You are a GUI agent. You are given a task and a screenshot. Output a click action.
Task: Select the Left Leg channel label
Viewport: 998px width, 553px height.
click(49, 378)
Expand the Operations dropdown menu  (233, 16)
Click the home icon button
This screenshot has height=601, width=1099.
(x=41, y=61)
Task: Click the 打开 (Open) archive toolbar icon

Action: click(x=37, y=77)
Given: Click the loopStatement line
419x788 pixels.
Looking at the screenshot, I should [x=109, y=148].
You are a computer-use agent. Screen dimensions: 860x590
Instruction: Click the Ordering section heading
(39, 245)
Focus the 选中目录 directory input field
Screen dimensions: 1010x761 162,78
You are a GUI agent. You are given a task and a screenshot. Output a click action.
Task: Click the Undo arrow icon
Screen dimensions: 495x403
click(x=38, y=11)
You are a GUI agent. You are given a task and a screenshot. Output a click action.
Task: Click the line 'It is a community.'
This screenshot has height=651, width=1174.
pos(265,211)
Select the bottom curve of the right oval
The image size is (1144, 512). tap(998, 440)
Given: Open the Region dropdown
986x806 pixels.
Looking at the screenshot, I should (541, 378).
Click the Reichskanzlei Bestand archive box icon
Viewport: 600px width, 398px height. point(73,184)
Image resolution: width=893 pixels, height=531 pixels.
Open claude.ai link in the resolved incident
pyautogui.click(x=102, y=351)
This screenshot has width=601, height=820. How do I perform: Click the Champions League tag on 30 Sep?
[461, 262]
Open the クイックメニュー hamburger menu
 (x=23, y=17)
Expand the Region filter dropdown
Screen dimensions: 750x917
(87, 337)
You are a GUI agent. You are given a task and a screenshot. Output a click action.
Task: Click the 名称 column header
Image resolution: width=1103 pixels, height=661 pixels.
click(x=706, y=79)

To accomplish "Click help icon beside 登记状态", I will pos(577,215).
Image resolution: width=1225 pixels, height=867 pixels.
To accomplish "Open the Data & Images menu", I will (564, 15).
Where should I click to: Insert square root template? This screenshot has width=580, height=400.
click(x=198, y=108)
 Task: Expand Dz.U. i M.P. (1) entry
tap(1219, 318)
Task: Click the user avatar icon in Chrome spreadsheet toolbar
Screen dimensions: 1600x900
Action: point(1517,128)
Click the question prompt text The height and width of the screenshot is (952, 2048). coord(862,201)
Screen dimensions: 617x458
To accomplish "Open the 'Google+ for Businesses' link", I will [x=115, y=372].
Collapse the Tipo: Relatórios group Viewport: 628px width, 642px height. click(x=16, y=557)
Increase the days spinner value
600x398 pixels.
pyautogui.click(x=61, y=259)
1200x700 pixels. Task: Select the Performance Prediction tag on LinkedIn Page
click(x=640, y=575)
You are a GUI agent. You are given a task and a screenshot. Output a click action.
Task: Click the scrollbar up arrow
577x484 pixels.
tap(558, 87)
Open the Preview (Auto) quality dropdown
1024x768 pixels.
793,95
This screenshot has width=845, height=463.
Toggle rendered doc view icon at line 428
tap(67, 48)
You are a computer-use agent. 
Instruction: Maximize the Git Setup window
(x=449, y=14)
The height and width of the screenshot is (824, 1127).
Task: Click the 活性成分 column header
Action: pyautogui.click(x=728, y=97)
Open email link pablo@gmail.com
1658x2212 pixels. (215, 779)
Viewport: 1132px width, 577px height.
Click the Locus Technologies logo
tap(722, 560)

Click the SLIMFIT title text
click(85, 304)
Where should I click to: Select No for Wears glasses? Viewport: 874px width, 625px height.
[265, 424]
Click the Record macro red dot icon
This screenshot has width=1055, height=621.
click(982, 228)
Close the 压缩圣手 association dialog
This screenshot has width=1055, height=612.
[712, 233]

== WORK TASK ==
Report how many lines in the listing include the word "will". Give nothing but the count.

== SOLUTION TO THE PROBLEM ==
3